Buffer’s State of Remote Report 2020 found that 98% of people surveyed would want to continue working remotely (or at least in a part-time capacity) for the rest of their career. However, they also listed the biggest struggles met with working from home which include collaboration and communication issues, loneliness, and the inability to “unplug”. 

“As more companies are forced to enter remote working environments, passing on your Oros to employees is more vital than ever. Company culture could theoretically suffer as offices go online. Therefore, it’s important to ensure company morale stays high and your team members understand the ‘why’ of your business model,” English elaborated. 

An example of how a business rose to the challenges during the early days of COVID-19 can be seen in one of CG Tech’s operating companies, The Virtulab. Prior to the pandemic, The Virtulab team developed the in-house software platform Virtuworx, allowing remote teams to meet in a virtual reality environment to plan, train, work and learn through digital avatars called Virtuworx. As the pandemic hit, The Virtulab team quickly realised the potential of sharing their technology as lockdowns spread  around the globe, and more businesses were forced to go remote.

Virtuworx was swiftly unveiled to the general public, building from a mix of virtual reality, augmented reality, machine learning and drone technology, in which an unique suite of digital solutions can be fully customisable. Virtuworx allows companies, with their clients and employees, an exclusive entry to virtual training, offices, events, education, trade shows and conferences.   

“The team at The Virtulab is incredible. They have a comprehensive understanding of their Oros and as such were able to work in a productive and fast way to solve work-based challenges that plagued so many businesses during the early days of the pandemic,” English said.

English firmly believes “The Oros Effect” will be key to helping businesses survive as more make a permanent switch to working remotely and other challenges from the future. A survey conducted in the United Kingdom by CIPD found that, pre-pandemic, only 15 percent of employers reported more than half of their employees regularly worked from home, and once the crisis is over, 40% of employers said they expected more than half their workforce to regularly work from home.

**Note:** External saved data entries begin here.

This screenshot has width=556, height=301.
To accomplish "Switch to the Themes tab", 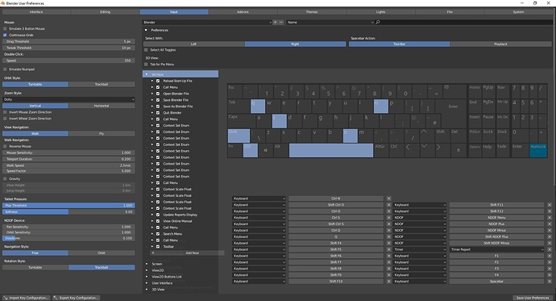I will 312,12.
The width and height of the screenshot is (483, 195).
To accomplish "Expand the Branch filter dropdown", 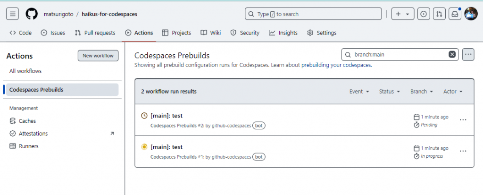I will pos(421,92).
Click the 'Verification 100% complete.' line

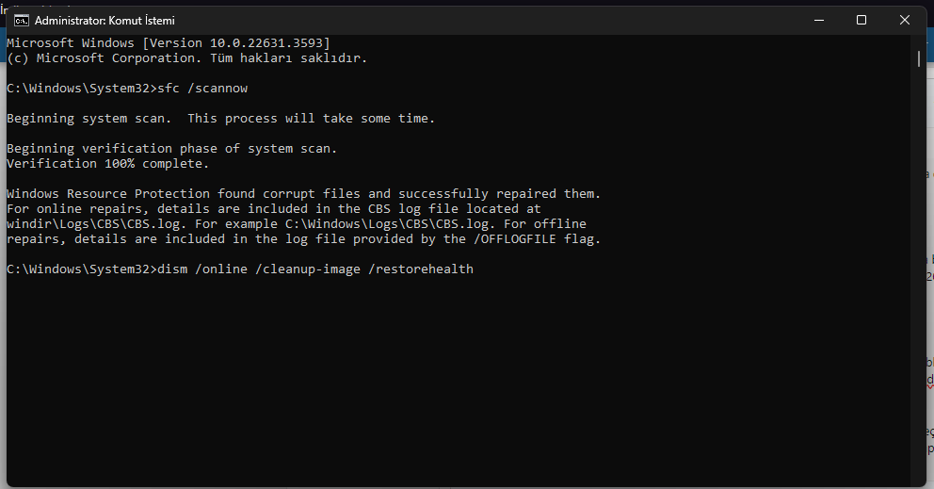click(108, 163)
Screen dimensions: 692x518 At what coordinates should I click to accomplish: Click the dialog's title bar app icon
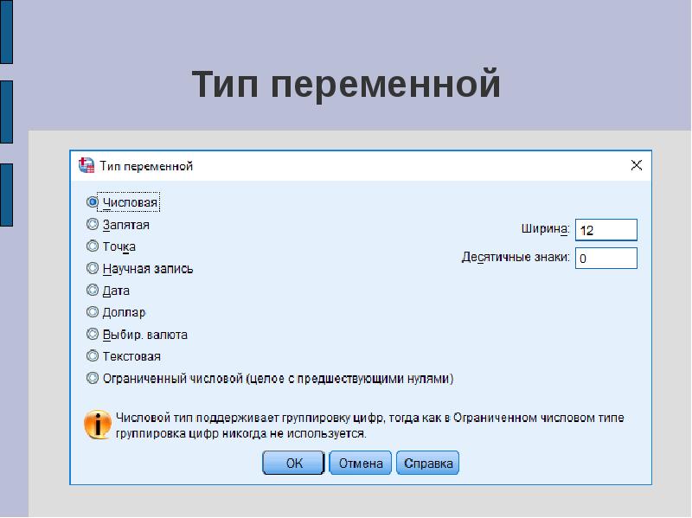[86, 165]
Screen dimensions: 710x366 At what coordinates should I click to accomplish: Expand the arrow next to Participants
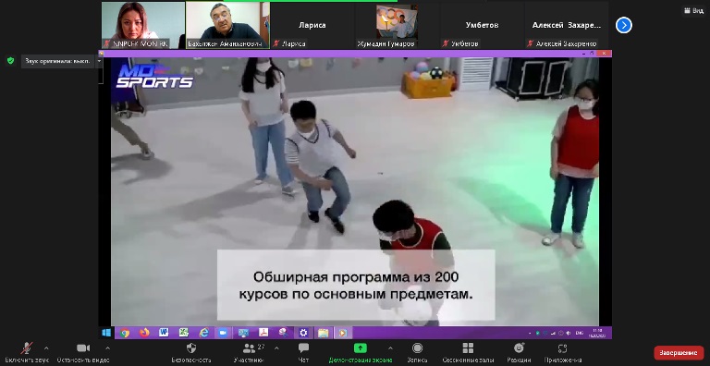pos(276,348)
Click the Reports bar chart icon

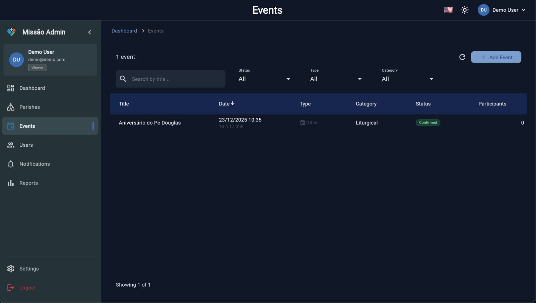(11, 183)
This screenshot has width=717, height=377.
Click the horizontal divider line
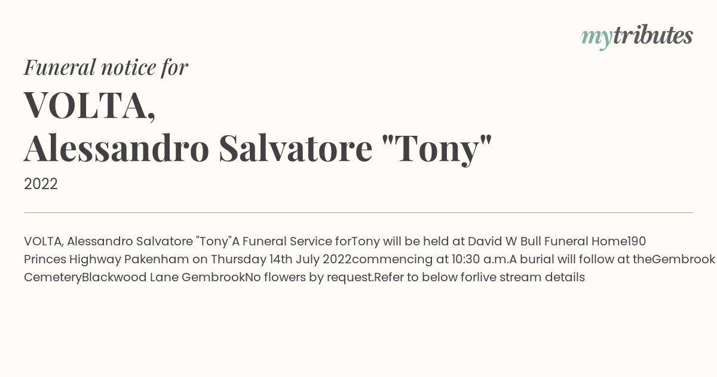coord(359,212)
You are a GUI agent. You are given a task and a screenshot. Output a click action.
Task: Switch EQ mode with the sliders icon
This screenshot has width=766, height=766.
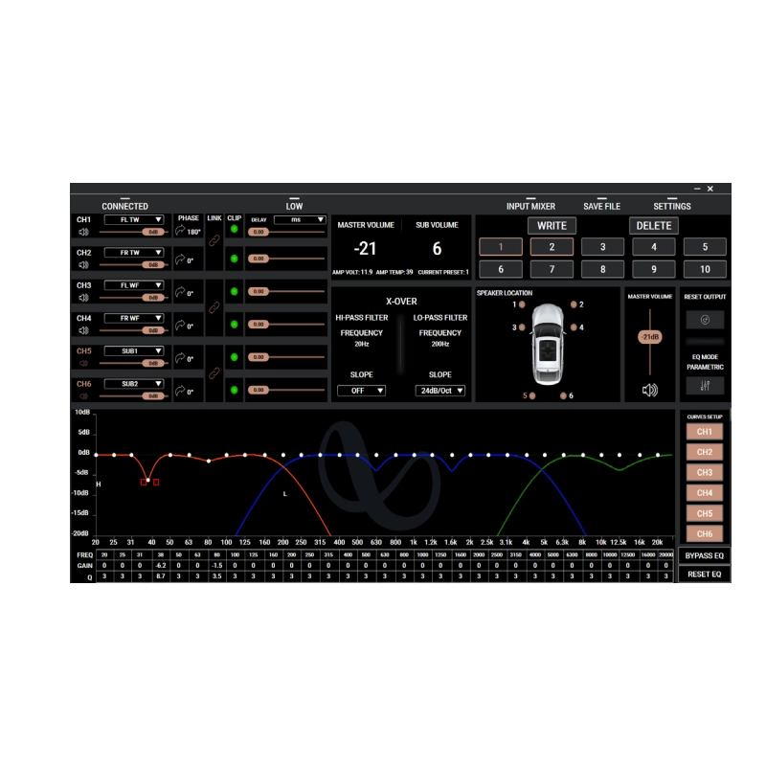(x=705, y=386)
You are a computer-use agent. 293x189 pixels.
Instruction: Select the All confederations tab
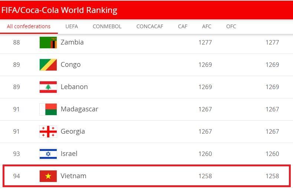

How can leaders instil a solid company culture in this “new normal?” English proposes that leaders can rely on a simple three-step methodology to ensure remote teams prosper: Engage, Develop, and Propel

“By constantly engaging with your team, communication improves, and a cohesive thinking process emerges. As decisions need to be made, team members have the confidence to make them independently because they understand the overall vision of the organisation,” English explained. 

In terms of the second stage, English noted, “This stage is crucial. Your people are what get you through the difficult times. Therefore, investing in them is critical to building a solid, confident team.”  

Finally, for the last stage, English asserted, “If your mission and values have been clearly communicated, team members will be self-motivated to get on with their work. They won’t be looking for constant praise, because they already understand what needs to be done and they are fulfilled by a positive outcome that comes directly from their work.” 

Ultimately, the crucial lesson Jason English seeks to impart to business leaders and managers is that if your “Oros” has been communicated properly there’s no need to micromanage since each member in the team will understand their role and will work diligently alongside their colleagues to ensure the bigger picture comes together. In an era of uncertainty, this idea of cooperation and trust is compelling and powerful.